Jimenez et Alliot-Marie saluent les avancées démocratiques réalisées par le Maroc


La ministre espagnole des Affaires étrangères Trinidad Jimenez, en visite à Paris, a affirmé que «le Maroc est un des pays de la Méditerranée qui a le plus avancé sur la voie des réformes et de la démocratie». C’est un pays «avec lequel l’Espagne a développé une coopération intense dans la lutte contre le terrorisme, le trafic de drogue et le contrô le des migrations», a-t-elle souligné, dans un entretien paru samedi au quotidien «Le Figaro», en marge de ses entretiens avec son homologue française Michèle Alliot-Marie.
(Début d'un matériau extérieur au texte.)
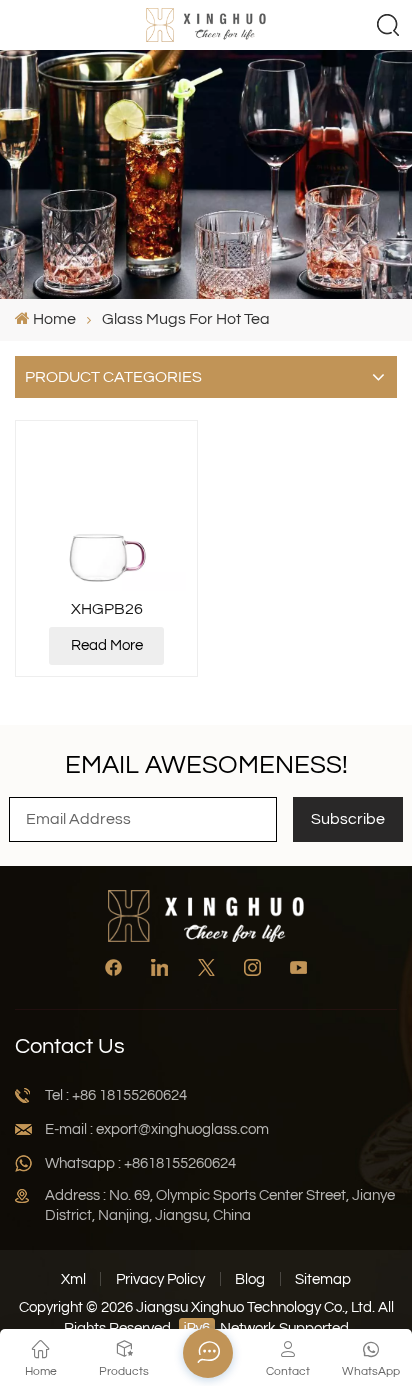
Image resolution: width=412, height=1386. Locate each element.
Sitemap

Mme Jimenez a indiqué avoir évoqué avec Mme Alliot-Marie les relations avec le Maroc et la question du Sahara.  «Nous sommes d’accord pour considérer que le Maroc est, pour la France comme pour l’Espagne, un partenaire stratégique, un pays prioritaire avec lequel nous voulons avoir une très bonne relation, pour le bien des trois pays», a-t-elle assuré. «C’est donc un pays qui mérite une attention particulière de notre part», a ajouté Mme Jimenez dont c’est la première visite en France depuis sa nomination à la tête de la diplomatie espagnole, en octobre. Concernant le Sahara, Paris et Madrid «appuient» les discussions informelles qui ont repris à New York en vue d’une «solution équilibrée, durable et acceptable» pour les parties, a-t-elle dit, notant que les deux pays «peuvent aider à créer un climat de confiance» dans ce sens.